An ever-increasing number of people, places and things are being connected to each other via networks. This is driving transformative changes across the community impacting the economy, society and culture. These connections are changing how people live, work, travel and socialise, how we manage the environment, and how business and services are delivered.
The driving force of this transformation is the concurrence of digital, networking and automated technologies. The shift from analogue to digital has impacted many different industries, via the increased creation, processing and use of data across society. Networking technologies are enabling the greater interconnection of people, places and things via the Internet and supporting increased volumes of data. Finally, automation is occurring through the application of data, computer processing power, and robotics. Automation is moving beyond the internet and is an emerging feature across industries enabling new services, displacing workers and supporting new applications.

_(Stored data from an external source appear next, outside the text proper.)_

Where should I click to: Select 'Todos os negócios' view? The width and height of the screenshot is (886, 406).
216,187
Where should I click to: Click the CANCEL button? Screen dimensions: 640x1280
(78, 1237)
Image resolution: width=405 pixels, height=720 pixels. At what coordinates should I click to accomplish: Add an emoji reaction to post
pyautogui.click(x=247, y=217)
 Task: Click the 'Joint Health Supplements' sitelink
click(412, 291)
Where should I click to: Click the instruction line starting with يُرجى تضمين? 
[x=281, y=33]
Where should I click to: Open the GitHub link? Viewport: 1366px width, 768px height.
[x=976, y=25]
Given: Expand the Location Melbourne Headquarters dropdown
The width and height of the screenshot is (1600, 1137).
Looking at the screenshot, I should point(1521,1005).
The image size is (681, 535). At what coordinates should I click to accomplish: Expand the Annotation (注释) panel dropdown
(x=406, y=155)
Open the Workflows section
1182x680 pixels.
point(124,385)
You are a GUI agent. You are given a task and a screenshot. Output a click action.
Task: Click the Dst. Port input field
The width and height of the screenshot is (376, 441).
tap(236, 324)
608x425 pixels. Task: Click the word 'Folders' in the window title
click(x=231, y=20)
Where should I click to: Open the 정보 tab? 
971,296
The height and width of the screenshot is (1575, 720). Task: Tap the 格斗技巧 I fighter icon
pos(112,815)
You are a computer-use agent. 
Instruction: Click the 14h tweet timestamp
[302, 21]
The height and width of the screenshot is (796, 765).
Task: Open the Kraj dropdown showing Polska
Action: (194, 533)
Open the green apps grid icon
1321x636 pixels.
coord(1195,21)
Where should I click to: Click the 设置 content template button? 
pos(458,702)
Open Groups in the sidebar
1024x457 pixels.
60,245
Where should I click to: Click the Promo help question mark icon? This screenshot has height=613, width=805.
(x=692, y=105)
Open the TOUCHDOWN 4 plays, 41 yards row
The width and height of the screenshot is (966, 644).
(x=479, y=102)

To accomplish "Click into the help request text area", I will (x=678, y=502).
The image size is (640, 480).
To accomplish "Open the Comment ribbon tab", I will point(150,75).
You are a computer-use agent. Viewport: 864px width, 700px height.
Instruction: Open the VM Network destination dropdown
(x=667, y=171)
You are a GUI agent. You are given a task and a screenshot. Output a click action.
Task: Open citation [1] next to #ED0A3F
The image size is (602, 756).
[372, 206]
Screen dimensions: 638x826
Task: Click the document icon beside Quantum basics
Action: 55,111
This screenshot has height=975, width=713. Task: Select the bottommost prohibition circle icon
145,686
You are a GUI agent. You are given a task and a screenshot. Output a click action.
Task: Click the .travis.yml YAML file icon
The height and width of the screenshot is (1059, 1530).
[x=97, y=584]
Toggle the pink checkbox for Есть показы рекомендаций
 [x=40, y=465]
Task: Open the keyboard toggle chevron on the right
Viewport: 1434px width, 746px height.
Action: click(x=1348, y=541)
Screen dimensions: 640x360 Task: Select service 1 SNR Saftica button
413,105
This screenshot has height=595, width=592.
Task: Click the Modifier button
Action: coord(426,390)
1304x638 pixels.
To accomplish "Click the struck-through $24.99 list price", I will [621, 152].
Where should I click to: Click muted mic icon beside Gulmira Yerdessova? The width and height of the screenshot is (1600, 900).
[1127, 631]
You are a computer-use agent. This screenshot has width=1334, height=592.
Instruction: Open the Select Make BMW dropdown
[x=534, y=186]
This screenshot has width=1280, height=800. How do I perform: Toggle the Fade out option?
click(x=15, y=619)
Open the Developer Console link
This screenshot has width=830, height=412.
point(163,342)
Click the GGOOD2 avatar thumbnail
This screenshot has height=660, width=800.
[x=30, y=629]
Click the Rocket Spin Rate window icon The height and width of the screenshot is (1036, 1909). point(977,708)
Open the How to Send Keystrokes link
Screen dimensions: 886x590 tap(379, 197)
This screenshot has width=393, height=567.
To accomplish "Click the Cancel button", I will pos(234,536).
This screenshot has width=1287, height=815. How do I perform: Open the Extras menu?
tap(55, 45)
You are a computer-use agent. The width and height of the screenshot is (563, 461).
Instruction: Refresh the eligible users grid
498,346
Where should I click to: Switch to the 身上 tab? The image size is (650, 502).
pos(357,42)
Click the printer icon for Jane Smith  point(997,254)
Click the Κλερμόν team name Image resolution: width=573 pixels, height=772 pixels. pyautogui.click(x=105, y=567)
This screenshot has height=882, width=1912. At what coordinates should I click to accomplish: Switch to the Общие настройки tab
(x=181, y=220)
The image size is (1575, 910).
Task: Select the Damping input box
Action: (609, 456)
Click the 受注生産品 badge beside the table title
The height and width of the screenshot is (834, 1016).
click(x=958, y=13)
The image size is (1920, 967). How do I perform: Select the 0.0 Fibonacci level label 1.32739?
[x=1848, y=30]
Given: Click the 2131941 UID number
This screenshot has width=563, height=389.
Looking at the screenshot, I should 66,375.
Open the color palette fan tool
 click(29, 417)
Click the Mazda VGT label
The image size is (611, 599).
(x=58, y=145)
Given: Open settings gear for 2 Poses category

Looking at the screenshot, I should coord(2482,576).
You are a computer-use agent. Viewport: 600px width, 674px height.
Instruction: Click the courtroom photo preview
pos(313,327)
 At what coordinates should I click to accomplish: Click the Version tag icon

The use of digitising, networking and automating technologies provide a lens to assess how the networked society is impacted in specific domains. Practical examples include the use of these technologies for autonomous vehicles which are altering the economics and logistics of moving people and goods, and having real impacts on urban environments and supply chains. Increased access to data can improve the monitoring of health, but the advantages of the use of the same data in corporate and state surveillance is less certain. Finally, new technologies are enabling new ways of connecting with people, information and things. For example, virtual and augmented reality are changing service delivery and how people can experience the world.
An increasingly connected world has eliminated the traditional barriers of space, time, and exclusivity, through access to different networking platforms. Such dynamic interactions raise concerns about security, privacy, and data protection. However, this must be balanced against the benefits of increased access to enhanced services, products, and relationships made possible based on the automated conversion of data into aggregated knowledge.
The provision of services, such as health, transport, government and education can now be customised to individual needs. Additionally, automation is altering the nature of work. This is having an impact upon future work place arrangements and practices, enabling productivity gains, and transforming entire industries, providing significant benefits for the community. However, the potential negative impacts of these transformations also need careful consideration.
There are some fundamental questions about how society engages with these new technologies. In a world of multiple legal jurisdictions, regulatory regimes and ethical considerations, the nature of how data is obtained, stored, processed and used is a key challenge. This requires reconceptualising information security and integrity from social, political, legal, ethical and governance perspectives.
The Melbourne Networked Society Institute is uniquely positioned to drive the essential interdisciplinary research required to further our understanding of the networked society and to address the many challenges presented above. The Institute also seeks to drive positive societal impacts via technology and mitigate the potential negative outcomes through better knowledge, good design, and fundamental safeguards.